CRAZY COULD LOOK LIKE THIS
He will be underfoot all the time, sticking his nose into all my daily activities and micro-managing my life. I do not need him to tell me what to buy at the farmer’s market, or how I should allocate my weekend time. He will feel left out if I don’t include him in my activities (would he actually want to join my girlfriends for lunch?) and he will resent me for continuing to work. He will want to give me advice about how to handle my work stress better, even though I’ve been managing it for years on my own. Our relationship will feel imbalanced, because I will have outside work world things on my mind, and he will not have anything to contribute, and he will become boring. Suddenly, all our attention will be focused on his needs, and he will expect me to cater to his emotional whims. He will worry about money, start watching every penny and I will feel guilty whenever I buy anything. Worse, he will get depressed and let himself go so he is no longer attractive to me physically or emotionally. He will stop exercising and his sleep patterns will go awry, making him cranky. I won’t be my best self with him because I will no longer respect him, and I’ll want to spend less time with him, not more. This is not how I envisioned this later phase of my life, and this is not how I’d like to live. In fairness, this view of crazy is based solely on my fears, with no input from my husband. The reality may be less crazy-making.
A BEST CASE SCENARIO
Alternatively to the crazy version, the best-case scenario may have us reconnecting and enjoying each other. We would discuss books we’re reading, world and local news events, and share insightful observations. We could travel, go to concerts, art museums and restaurants. We could socialize with our old friends, make new friends, and explore our city. We could take classes, attend speaking events and I could be grudgingly coaxed back into paying attention to the garden (my thumb is not very green, shall we say). He would become more attentive to my needs and to the household needs, voluntarily taking on tasks in the house and in the garden. He would develop new interests, take up new hobbies and he would feel energized. He would reconnect with the facets of his personality that attracted me to him when we first met. This sounds a bit like a fairytale, doesn’t it?
A REALISTIC SCENARIO
It’s not likely that either extreme will come to pass. The truth always lies in between, right? It’s all about setting appropriate expectations. I expect there will be an adjustment period, for both of us. Patience, never my strong suit, will be needed to make the transition to the new reality. Perhaps setting some ground rules will be a wise idea to protect both of us. For example, I’ll agree to keep making dinner, with the understanding he’ll be on his own for breakfast and lunch. He will agree to continue to exercise for his mental and physical health and to stay attractive. He can also do some laundry and empty the dishwasher once a week! I expect he will flounder, trying to figure out who he is now that he is no longer his job title.
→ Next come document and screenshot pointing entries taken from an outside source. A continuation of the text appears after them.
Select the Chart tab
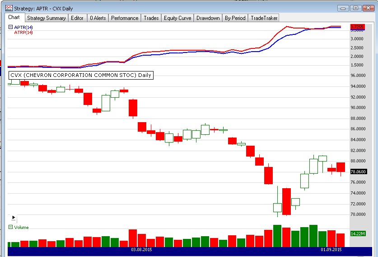378x257 pixels. [x=14, y=18]
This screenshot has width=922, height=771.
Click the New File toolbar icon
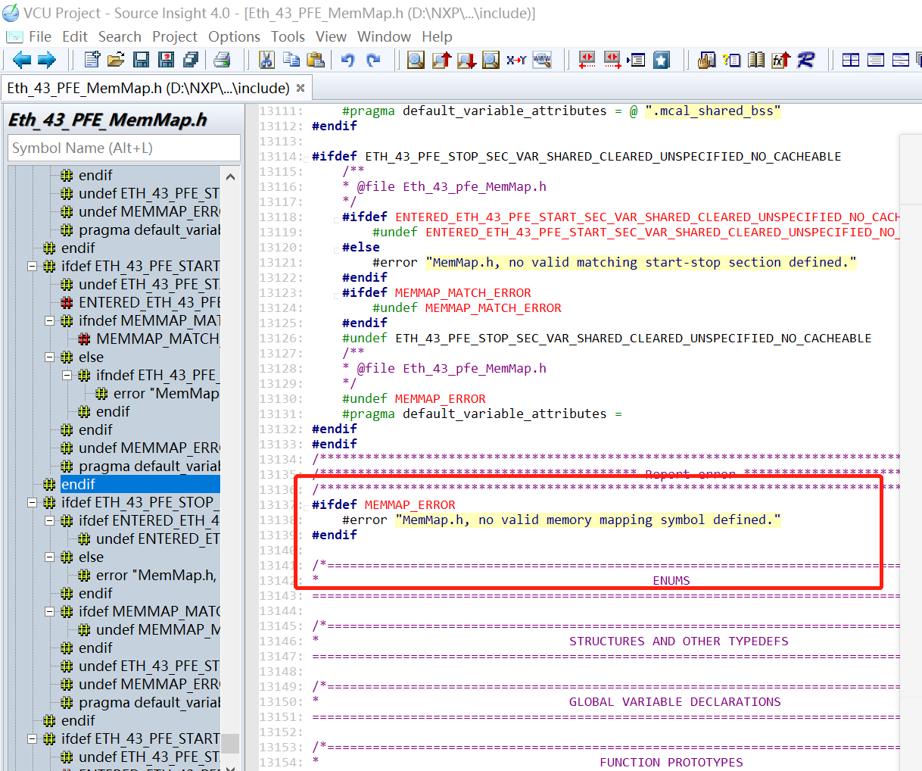[92, 60]
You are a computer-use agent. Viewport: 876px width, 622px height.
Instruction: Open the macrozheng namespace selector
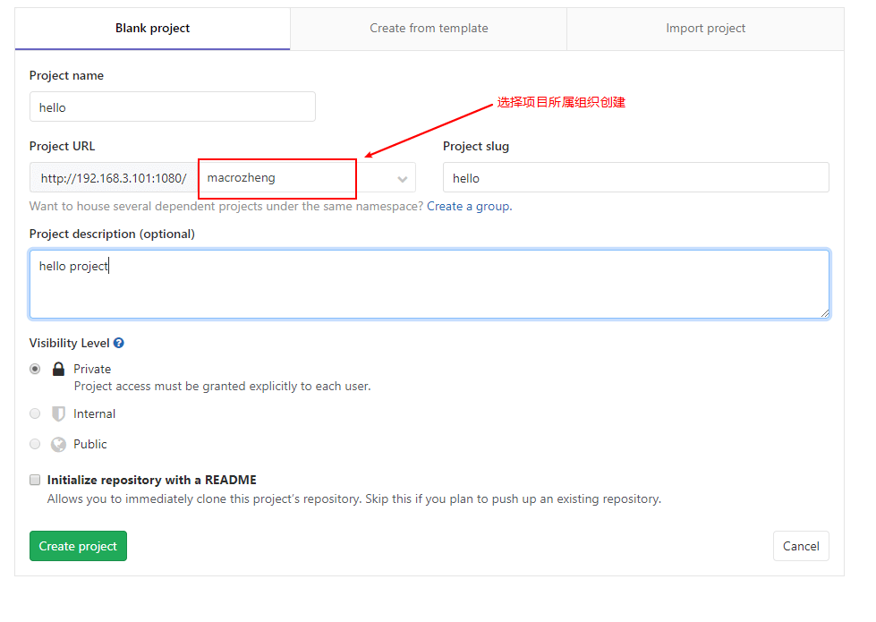[x=307, y=178]
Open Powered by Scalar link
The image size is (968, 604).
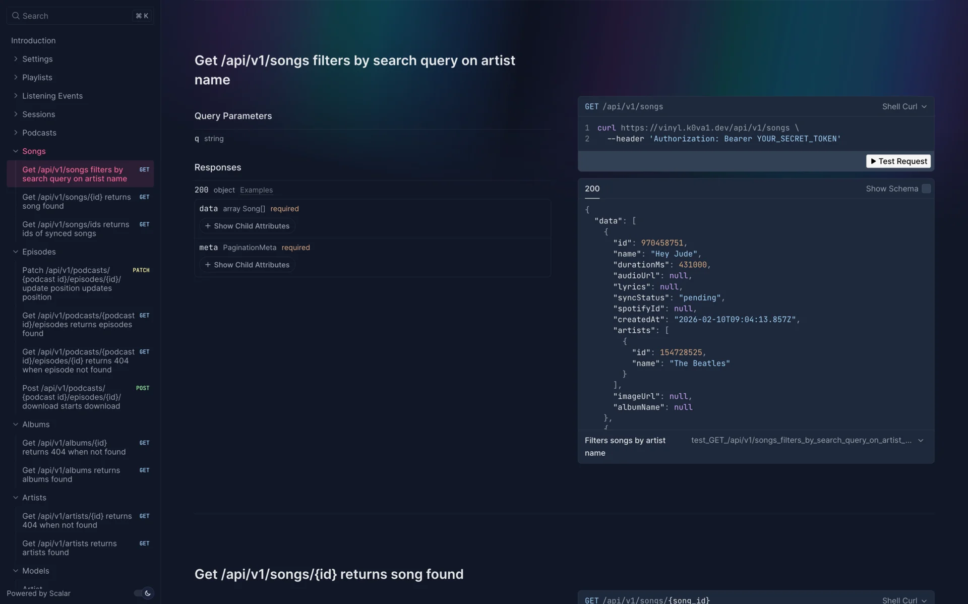(38, 593)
He’ll flounder not because he’s doing household chores, but due to his loss of a team to manage and a place to go every day. He may get a tad depressed or he may feel unnaturally about excited something new for a while. Either way, everything is a phase, and this too shall pass. He may benefit from some retirement life coaching to figure out his new purpose. He may also need some downtime before even thinking about anything besides not having to get up for work. I also expect there will be some unforeseen moments of joy and appreciation of this new phase.
WHAT I CAN DO
I have my homework cut out for me. I need to give him the space to go through this transition, whatever it may look like to him and remember this is not my transition (my time will come!). I will need to be supportive of whatever he wants to do (within reason – he’s not getting me in an RV to drive across country!). I will listen to his ideas, concerns and give sage advice (only when asked, at least that is my intent – we’ll see just how well I do with that) and try not to impose my own agenda. This agenda will be his and ours, not just mine.
I will need to take care of myself. Just like when my children were very young and needy, I was no good to them if I didn’t take care of myself to ensure I had a full reservoir to draw from. I did my best to get enough sleep, and when I first returned from work each day, I trained them to give me a few minutes to “settle in” before they bombarded me. Now I’ll need to keep my reservoir filled so that I can be there for him, and for us. For me, this means seeing friends alone, going to the gym, spending time on my own (not every waking minute with him!) and making plans so that I (and we) have things to look forward to. Once we are on the same page, we can plan together, to make this next phase of our lives fulfilling for both of us.